KPMG exits U.S. federal audit business after Pentagon contract loss
KPMG is moving more than 450 federal audit staff after losing a $60 million Pentagon contract, a shift that exposes how quickly niche expertise can become vulnerable.

KPMG is pulling out of its U.S. federal government audit business and moving federal audit staff into other parts of the firm after losing a $60 million-a-year Pentagon contract. For more than 450 U.S. employees, the issue is not just one lost client: it is a reset of reporting lines, workload and career paths as the firm redistributes people across practices.
The change was already unfolding as a multi-year unwind, not a sudden shutdown. Some staff had already been placed in alternative roles, while others were set to move into new jobs before the final federal contract ends in 2030. The U.S. Army had been the largest customer in the practice, and KPMG was also winding down other government contracts, which narrows the landing spots for public-sector specialists inside the firm.
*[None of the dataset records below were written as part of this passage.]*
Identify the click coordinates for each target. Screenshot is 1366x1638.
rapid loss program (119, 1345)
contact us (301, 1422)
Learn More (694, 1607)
The Pentagon trigger matters because the work itself is still politically charged and still unfinished. Defense Secretary Pete Hegseth said in a video this week that the Pentagon would cut the number of separate audits by two-thirds and bring in a new group auditor. Lawmakers have set a 2028 deadline for the department to pass an independent audit, and the Pentagon has failed annual audits for eight straight years, so demand for people who understand federal controls, documentation and public-sector accountability is not disappearing, even if KPMG’s direct role is.
For KPMG employees, the bigger lesson is how fast specialization risk can show up in a supposedly stable Big Four career. A niche practice can create deep expertise and strong internal mobility when the pipeline is full, but a single lost contract can quickly shift utilization, staffing plans and the path from federal work into commercial audit or advisory roles. The firm’s next test is not just whether it exits cleanly, but how clearly it moves people before the federal business disappears.